Your task: Please set down each line of the data again, unchanged.

Extracted information:
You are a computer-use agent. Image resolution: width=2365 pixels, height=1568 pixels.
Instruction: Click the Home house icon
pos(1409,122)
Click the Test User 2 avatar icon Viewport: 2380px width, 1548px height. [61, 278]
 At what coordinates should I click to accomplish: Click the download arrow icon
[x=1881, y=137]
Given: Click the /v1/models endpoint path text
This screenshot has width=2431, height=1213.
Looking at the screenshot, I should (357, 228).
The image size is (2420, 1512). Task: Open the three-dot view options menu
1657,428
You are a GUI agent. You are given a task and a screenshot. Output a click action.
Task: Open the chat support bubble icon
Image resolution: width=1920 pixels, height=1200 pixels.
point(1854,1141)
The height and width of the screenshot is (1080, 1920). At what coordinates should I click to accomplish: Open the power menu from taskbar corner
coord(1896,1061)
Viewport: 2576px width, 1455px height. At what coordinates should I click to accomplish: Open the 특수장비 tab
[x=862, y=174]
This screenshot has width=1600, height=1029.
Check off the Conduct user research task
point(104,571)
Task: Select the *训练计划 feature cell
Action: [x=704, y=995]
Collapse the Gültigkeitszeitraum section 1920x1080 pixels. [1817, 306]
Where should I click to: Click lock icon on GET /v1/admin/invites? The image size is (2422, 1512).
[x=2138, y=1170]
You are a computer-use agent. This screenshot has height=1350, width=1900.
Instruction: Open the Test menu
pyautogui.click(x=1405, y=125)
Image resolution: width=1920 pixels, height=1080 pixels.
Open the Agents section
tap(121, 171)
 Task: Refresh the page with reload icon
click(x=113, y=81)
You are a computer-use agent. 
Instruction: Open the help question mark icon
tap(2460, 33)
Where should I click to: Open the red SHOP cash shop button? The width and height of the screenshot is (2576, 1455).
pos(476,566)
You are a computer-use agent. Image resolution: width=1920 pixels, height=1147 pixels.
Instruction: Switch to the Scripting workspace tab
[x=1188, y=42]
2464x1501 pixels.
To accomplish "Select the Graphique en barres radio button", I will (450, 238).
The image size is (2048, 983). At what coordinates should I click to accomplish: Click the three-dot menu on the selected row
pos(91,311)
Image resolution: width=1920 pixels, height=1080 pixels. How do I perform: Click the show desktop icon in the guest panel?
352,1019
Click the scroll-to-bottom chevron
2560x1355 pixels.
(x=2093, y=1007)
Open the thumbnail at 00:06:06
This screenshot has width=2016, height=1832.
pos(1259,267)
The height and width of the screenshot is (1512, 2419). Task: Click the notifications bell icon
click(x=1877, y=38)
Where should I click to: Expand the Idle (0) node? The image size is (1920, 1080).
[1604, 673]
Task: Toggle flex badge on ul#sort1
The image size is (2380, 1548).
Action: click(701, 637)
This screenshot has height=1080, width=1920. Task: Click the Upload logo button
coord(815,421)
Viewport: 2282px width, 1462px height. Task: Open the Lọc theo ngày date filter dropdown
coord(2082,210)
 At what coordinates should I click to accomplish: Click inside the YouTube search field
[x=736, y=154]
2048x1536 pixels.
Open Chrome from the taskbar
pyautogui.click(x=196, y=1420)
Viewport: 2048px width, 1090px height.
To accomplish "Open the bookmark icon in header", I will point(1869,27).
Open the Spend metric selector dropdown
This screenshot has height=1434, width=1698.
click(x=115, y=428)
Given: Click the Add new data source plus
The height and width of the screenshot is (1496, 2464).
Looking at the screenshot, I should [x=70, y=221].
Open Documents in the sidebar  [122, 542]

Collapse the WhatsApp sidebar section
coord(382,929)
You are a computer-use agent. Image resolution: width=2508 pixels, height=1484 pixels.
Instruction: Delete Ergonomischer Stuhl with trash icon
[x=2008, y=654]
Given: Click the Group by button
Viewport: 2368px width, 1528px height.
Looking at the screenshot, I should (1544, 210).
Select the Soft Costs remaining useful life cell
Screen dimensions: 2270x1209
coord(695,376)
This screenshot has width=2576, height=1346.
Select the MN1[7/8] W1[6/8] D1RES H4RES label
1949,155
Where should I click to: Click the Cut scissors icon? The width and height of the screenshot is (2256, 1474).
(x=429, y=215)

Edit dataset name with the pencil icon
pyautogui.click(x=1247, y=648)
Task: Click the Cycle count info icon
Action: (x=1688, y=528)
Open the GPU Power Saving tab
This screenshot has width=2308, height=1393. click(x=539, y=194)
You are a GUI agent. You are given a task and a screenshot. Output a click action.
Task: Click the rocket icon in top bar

Output:
You are a computer-use agent. Image resolution: width=2365 pixels, height=1568 pixels.
Instruction: Click the Home house icon
pos(1409,122)
Click the Test User 2 avatar icon Viewport: 2380px width, 1548px height. [61, 278]
 At what coordinates should I click to accomplish: Click the download arrow icon
[x=1881, y=137]
Given: Click the /v1/models endpoint path text
This screenshot has width=2431, height=1213.
Looking at the screenshot, I should (357, 228).
The image size is (2420, 1512). Task: Open the three-dot view options menu
1657,428
You are a GUI agent. You are given a task and a screenshot. Output a click action.
Task: Open the chat support bubble icon
Image resolution: width=1920 pixels, height=1200 pixels.
point(1854,1141)
The height and width of the screenshot is (1080, 1920). At what coordinates should I click to accomplish: Open the power menu from taskbar corner
coord(1896,1061)
Viewport: 2576px width, 1455px height. At what coordinates should I click to accomplish: Open the 특수장비 tab
[x=862, y=174]
This screenshot has width=1600, height=1029.
Check off the Conduct user research task
point(104,571)
Task: Select the *训练计划 feature cell
Action: [x=704, y=995]
Collapse the Gültigkeitszeitraum section 1920x1080 pixels. [1817, 306]
Where should I click to: Click lock icon on GET /v1/admin/invites? The image size is (2422, 1512).
[x=2138, y=1170]
You are a computer-use agent. This screenshot has height=1350, width=1900.
Instruction: Open the Test menu
pyautogui.click(x=1405, y=125)
Image resolution: width=1920 pixels, height=1080 pixels.
Open the Agents section
tap(121, 171)
 Task: Refresh the page with reload icon
click(x=113, y=81)
You are a computer-use agent. 
Instruction: Open the help question mark icon
tap(2460, 33)
Where should I click to: Open the red SHOP cash shop button? The width and height of the screenshot is (2576, 1455).
pos(476,566)
You are a computer-use agent. Image resolution: width=1920 pixels, height=1147 pixels.
Instruction: Switch to the Scripting workspace tab
[x=1188, y=42]
2464x1501 pixels.
To accomplish "Select the Graphique en barres radio button", I will (450, 238).
The image size is (2048, 983). At what coordinates should I click to accomplish: Click the three-dot menu on the selected row
pos(91,311)
Image resolution: width=1920 pixels, height=1080 pixels. How do I perform: Click the show desktop icon in the guest panel?
352,1019
Click the scroll-to-bottom chevron
2560x1355 pixels.
(x=2093, y=1007)
Open the thumbnail at 00:06:06
This screenshot has width=2016, height=1832.
pos(1259,267)
The height and width of the screenshot is (1512, 2419). Task: Click the notifications bell icon
click(x=1877, y=38)
Where should I click to: Expand the Idle (0) node? The image size is (1920, 1080).
[1604, 673]
Task: Toggle flex badge on ul#sort1
The image size is (2380, 1548).
Action: click(701, 637)
This screenshot has height=1080, width=1920. Task: Click the Upload logo button
coord(815,421)
Viewport: 2282px width, 1462px height. Task: Open the Lọc theo ngày date filter dropdown
coord(2082,210)
 At what coordinates should I click to accomplish: Click inside the YouTube search field
[x=736, y=154]
2048x1536 pixels.
Open Chrome from the taskbar
pyautogui.click(x=196, y=1420)
Viewport: 2048px width, 1090px height.
To accomplish "Open the bookmark icon in header", I will point(1869,27).
Open the Spend metric selector dropdown
This screenshot has height=1434, width=1698.
click(x=115, y=428)
Given: Click the Add new data source plus
The height and width of the screenshot is (1496, 2464).
Looking at the screenshot, I should [x=70, y=221].
Open Documents in the sidebar  [122, 542]

Collapse the WhatsApp sidebar section
coord(382,929)
You are a computer-use agent. Image resolution: width=2508 pixels, height=1484 pixels.
Instruction: Delete Ergonomischer Stuhl with trash icon
[x=2008, y=654]
Given: Click the Group by button
Viewport: 2368px width, 1528px height.
Looking at the screenshot, I should (1544, 210).
Select the Soft Costs remaining useful life cell
Screen dimensions: 2270x1209
coord(695,376)
This screenshot has width=2576, height=1346.
Select the MN1[7/8] W1[6/8] D1RES H4RES label
1949,155
Where should I click to: Click the Cut scissors icon? The width and height of the screenshot is (2256, 1474).
(x=429, y=215)

Edit dataset name with the pencil icon
pyautogui.click(x=1247, y=648)
Task: Click the Cycle count info icon
Action: (x=1688, y=528)
Open the GPU Power Saving tab
This screenshot has width=2308, height=1393. click(x=539, y=194)
You are a GUI agent. You are given a task and a screenshot. Output a click action.
Task: Click the rocket icon in top bar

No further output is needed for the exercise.